Sem-terra invadem o CAB
Grupos de sem-terra de nove regiões do Estado invadiram ontem o Centro Administrativo de Salvador (CAB) e montaram acampamento na Secretaria de Agricultura do Estado (Seagri), para exigirem o cumprimento de acordos realizados com o governo estadual em abril de 2007. Cerca de duas mil pessoas chegaram de ônibus ontem pela manhã, em frente ao prédio do órgão, de onde pretendem sair somente depois da garantia de realização de alguns pedidos, como a aceleração no processo de desapropriação de terras, construção e reforma de casas, infra-estrutura para os assentamentos, créditos para agricultura familiar e assistência técnica. Além de tomarem as dependências da Seagri, outro grupo de 800 famílias de sem- terra invadiu uma área pertencente a empresa Veracel, em Eunápolis, extremo sul da Bahia. No órgão, os sem-terra foram recebidos pelo secretário Roberto Muniz que prometeu agilizar os pedidos referentes a Seagri e articular as solicitações ligadas as outras pastas do governo.
A sombra das árvores virou ponto de acomodação para dormidas, a copa das plantas – varal de roupas, as pias dos banheiros – lavanderias e o pátio – local de refeição, vendas de sorvete e lanches. O mesmo espaço ainda serviu de protestos e cantorias com o uso de violões e do microfone do carro de som. Esse foi o cenário em que se tornou a Seagri com a presença de grupos do MST ontem. Com lonas, barracas, colchões, redes, mochilas e sacolas, os sem-terra se espalharam pela grama e se alojaram na recepção e parte do térreo da Seagri. Os manifestantes cozinharam, armaram bancas para vendas e deitaram em torno do jardim da secretaria.
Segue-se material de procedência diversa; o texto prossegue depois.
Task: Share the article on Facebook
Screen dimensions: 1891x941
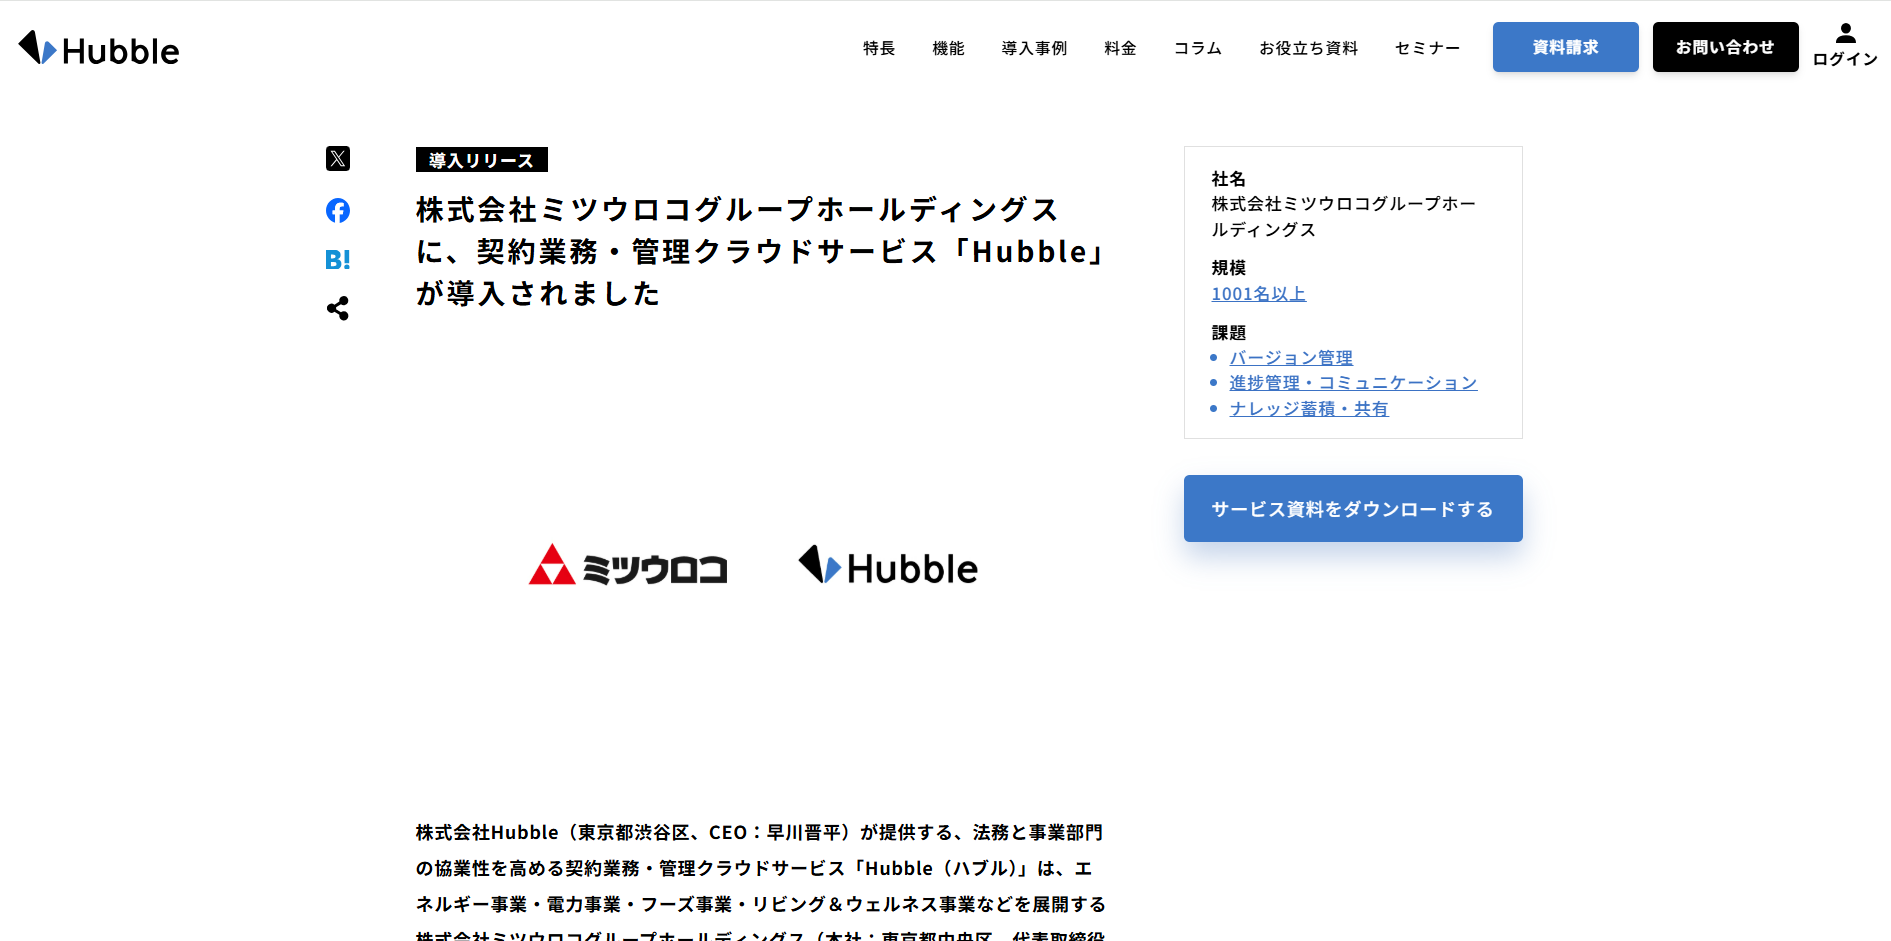Action: coord(338,211)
Somente nos primeiros meses do ano, os sem terra já promoveram mais de 50 ocupações em todo o Estado. Até a próxima sexta-feira, eles pretendem ocupar mais dez terras. As reivindicações se unem a mobilização pelo Abril Vermelho, que relembra o massacre de Eldorado dos Carajás. Em todo Estado existem 25 mil famílias acampadas a espera de assentamento. As regiões com maior quantidade de acampamentos são a Chapada Diamantina, Nordeste, Norte, Sudoeste e Baixo sul. "Não existe reforma agrária na Bahia.
Temos o maior número de acampamentos do país e vivemos sob muitos conflitos. Nos últimos dois anos não foram assentadas nem mil famílias, o que é um absurdo. Não temos dúvida do comprometimento do governador Wagner, mas a sua equipe de governo não consegue traduzir isso em ações. Pelo ambiente político em que vivemos atualmente, a esperança era de que a reforma agrária avançasse muito mais por aqui", protestou o diretor do MST, Márcio Matos.
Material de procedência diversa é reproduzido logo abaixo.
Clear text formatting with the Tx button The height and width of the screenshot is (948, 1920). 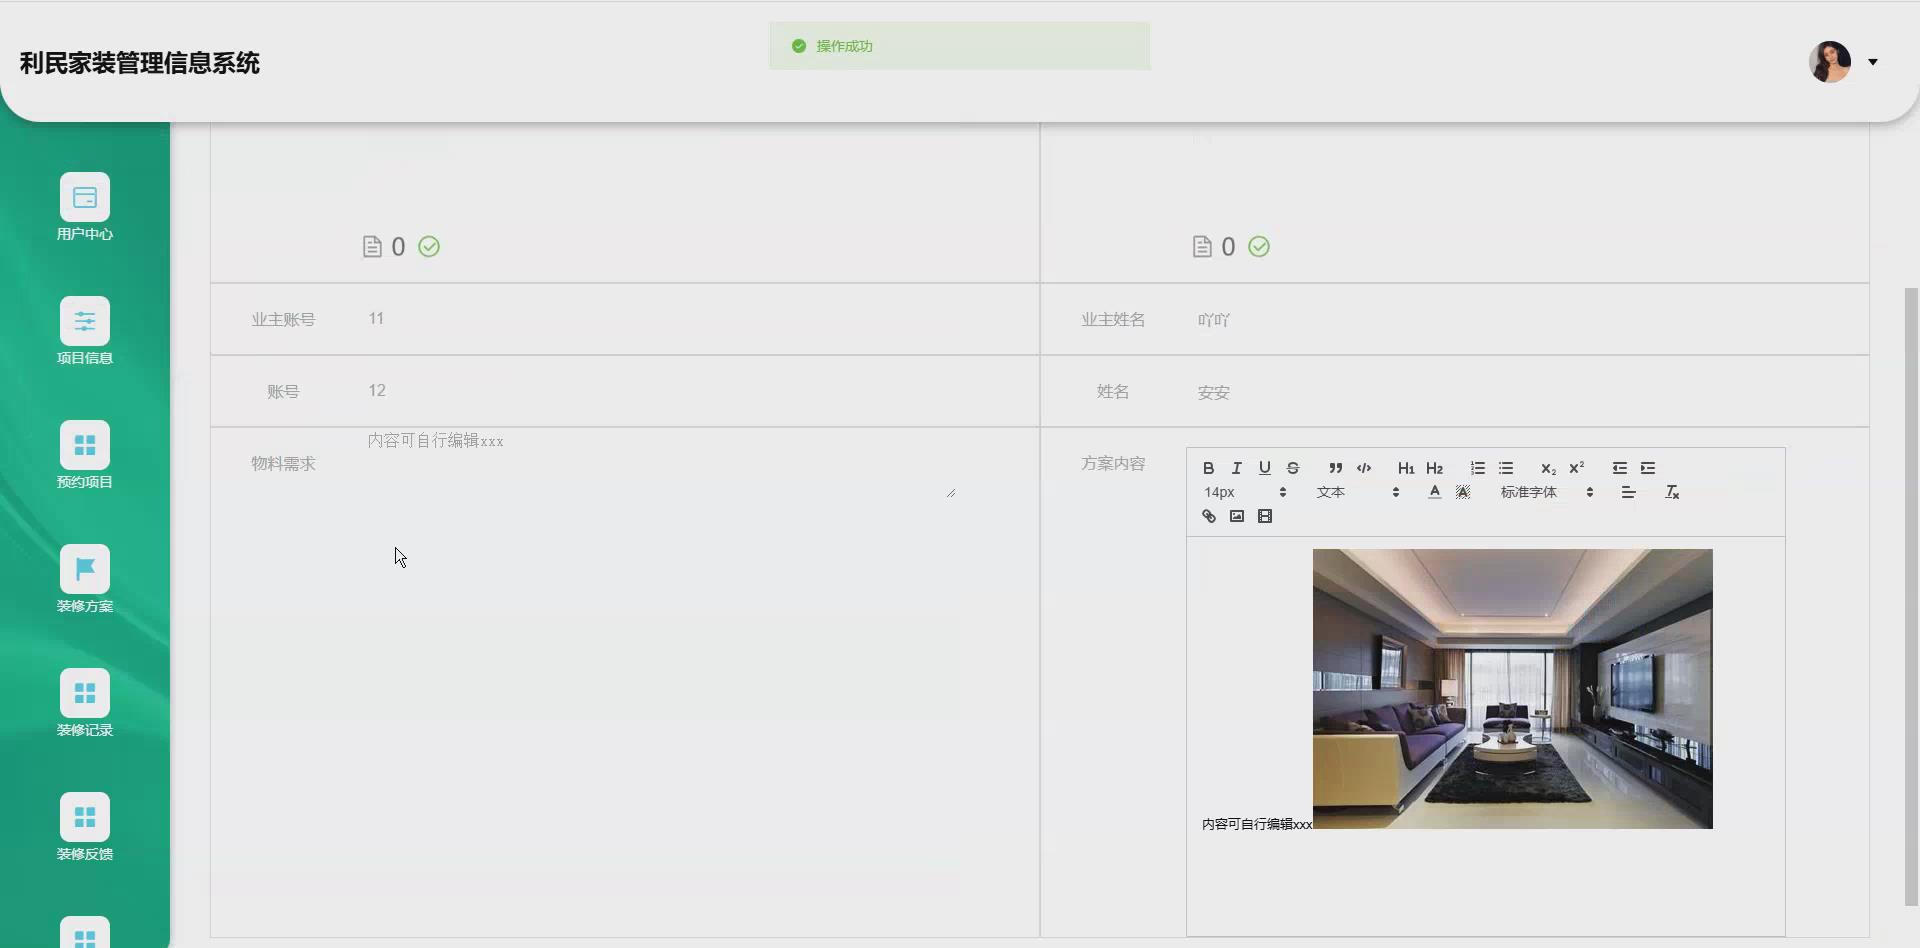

Segundo Matos, a idéia da manifestação tem o objetivo de chamar a atenção do governo para uma revisão dos acordos feitos com MST há dois anos, quando milhares saíram em marcha de várias regiões do estado. "A pauta é extensa e nós estamos aqui preparados para ficar o tempo que for preciso", ressaltou. No grupo de duas mil pessoas estavam acampados das cidades de Queimadas, Itiúba, Quijingue, Santa Luz, Teixeira de Freitas, Itamaraju, Monte Santo, Gaviões, entre outros municípios.